→ **What the exercise asks**: Every entry below must be copied exactly, with nothing left out.

→ **Given data**:
==================================================
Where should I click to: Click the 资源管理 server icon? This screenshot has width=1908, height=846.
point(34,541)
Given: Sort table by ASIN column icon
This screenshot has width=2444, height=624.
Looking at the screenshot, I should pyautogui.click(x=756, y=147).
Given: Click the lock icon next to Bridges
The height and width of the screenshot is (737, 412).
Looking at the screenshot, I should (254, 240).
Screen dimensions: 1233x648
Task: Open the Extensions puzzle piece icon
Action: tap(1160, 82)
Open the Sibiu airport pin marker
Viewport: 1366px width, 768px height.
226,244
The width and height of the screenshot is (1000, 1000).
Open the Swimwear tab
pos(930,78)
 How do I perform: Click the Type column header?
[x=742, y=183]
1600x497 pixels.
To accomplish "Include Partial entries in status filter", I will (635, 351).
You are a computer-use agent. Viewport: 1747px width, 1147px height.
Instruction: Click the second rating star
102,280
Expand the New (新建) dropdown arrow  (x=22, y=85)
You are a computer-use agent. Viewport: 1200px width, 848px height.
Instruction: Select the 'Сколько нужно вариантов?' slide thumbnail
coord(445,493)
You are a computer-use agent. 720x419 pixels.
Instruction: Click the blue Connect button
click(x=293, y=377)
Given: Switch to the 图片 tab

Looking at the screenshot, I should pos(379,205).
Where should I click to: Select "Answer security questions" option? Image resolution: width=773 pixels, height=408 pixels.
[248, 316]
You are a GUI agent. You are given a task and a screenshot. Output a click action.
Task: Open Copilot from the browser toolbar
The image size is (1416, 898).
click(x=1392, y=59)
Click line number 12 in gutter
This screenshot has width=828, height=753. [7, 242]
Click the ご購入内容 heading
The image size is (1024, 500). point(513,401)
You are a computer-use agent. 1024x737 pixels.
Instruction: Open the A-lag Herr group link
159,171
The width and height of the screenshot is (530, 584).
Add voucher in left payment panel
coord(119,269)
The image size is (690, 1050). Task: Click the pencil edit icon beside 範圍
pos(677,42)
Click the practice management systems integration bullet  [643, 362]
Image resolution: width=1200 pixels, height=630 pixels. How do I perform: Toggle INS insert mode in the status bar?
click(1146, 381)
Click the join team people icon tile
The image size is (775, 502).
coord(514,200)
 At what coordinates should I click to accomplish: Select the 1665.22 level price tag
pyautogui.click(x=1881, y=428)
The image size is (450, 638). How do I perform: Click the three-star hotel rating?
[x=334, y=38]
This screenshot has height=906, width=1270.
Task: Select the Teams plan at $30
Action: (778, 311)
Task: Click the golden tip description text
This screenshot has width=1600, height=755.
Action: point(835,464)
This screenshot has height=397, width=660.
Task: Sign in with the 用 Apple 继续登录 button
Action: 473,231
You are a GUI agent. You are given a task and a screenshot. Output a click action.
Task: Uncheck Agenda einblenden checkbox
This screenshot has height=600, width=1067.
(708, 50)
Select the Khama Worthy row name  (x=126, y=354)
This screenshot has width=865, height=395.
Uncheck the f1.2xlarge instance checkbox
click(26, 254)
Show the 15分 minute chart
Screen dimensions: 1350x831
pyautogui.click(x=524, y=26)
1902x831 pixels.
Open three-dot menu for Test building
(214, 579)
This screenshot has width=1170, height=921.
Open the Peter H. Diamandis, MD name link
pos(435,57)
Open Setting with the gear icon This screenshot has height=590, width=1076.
==================================================
→ **Solution for this problem**:
Where should I click to: Click the 资源管理 server icon? This screenshot has width=1908, height=846.
point(34,541)
Given: Sort table by ASIN column icon
This screenshot has width=2444, height=624.
Looking at the screenshot, I should pyautogui.click(x=756, y=147).
Given: Click the lock icon next to Bridges
The height and width of the screenshot is (737, 412).
Looking at the screenshot, I should (254, 240).
Screen dimensions: 1233x648
Task: Open the Extensions puzzle piece icon
Action: tap(1160, 82)
Open the Sibiu airport pin marker
Viewport: 1366px width, 768px height.
226,244
The width and height of the screenshot is (1000, 1000).
Open the Swimwear tab
pos(930,78)
 How do I perform: Click the Type column header?
[x=742, y=183]
1600x497 pixels.
To accomplish "Include Partial entries in status filter", I will (635, 351).
You are a computer-use agent. Viewport: 1747px width, 1147px height.
Instruction: Click the second rating star
102,280
Expand the New (新建) dropdown arrow  (x=22, y=85)
You are a computer-use agent. Viewport: 1200px width, 848px height.
Instruction: Select the 'Сколько нужно вариантов?' slide thumbnail
coord(445,493)
You are a computer-use agent. 720x419 pixels.
Instruction: Click the blue Connect button
click(x=293, y=377)
Given: Switch to the 图片 tab

Looking at the screenshot, I should pos(379,205).
Where should I click to: Select "Answer security questions" option? Image resolution: width=773 pixels, height=408 pixels.
[248, 316]
You are a GUI agent. You are given a task and a screenshot. Output a click action.
Task: Open Copilot from the browser toolbar
The image size is (1416, 898).
click(x=1392, y=59)
Click line number 12 in gutter
This screenshot has width=828, height=753. [7, 242]
Click the ご購入内容 heading
The image size is (1024, 500). point(513,401)
You are a computer-use agent. 1024x737 pixels.
Instruction: Open the A-lag Herr group link
159,171
The width and height of the screenshot is (530, 584).
Add voucher in left payment panel
coord(119,269)
The image size is (690, 1050). Task: Click the pencil edit icon beside 範圍
pos(677,42)
Click the practice management systems integration bullet  [643, 362]
Image resolution: width=1200 pixels, height=630 pixels. How do I perform: Toggle INS insert mode in the status bar?
click(1146, 381)
Click the join team people icon tile
The image size is (775, 502).
coord(514,200)
 At what coordinates should I click to accomplish: Select the 1665.22 level price tag
pyautogui.click(x=1881, y=428)
The image size is (450, 638). How do I perform: Click the three-star hotel rating?
[x=334, y=38]
This screenshot has height=906, width=1270.
Task: Select the Teams plan at $30
Action: (778, 311)
Task: Click the golden tip description text
This screenshot has width=1600, height=755.
Action: point(835,464)
This screenshot has height=397, width=660.
Task: Sign in with the 用 Apple 继续登录 button
Action: 473,231
You are a GUI agent. You are given a task and a screenshot. Output a click action.
Task: Uncheck Agenda einblenden checkbox
This screenshot has height=600, width=1067.
(708, 50)
Select the Khama Worthy row name  (x=126, y=354)
This screenshot has width=865, height=395.
Uncheck the f1.2xlarge instance checkbox
click(26, 254)
Show the 15分 minute chart
Screen dimensions: 1350x831
pyautogui.click(x=524, y=26)
1902x831 pixels.
Open three-dot menu for Test building
(214, 579)
This screenshot has width=1170, height=921.
Open the Peter H. Diamandis, MD name link
pos(435,57)
Open Setting with the gear icon This screenshot has height=590, width=1076.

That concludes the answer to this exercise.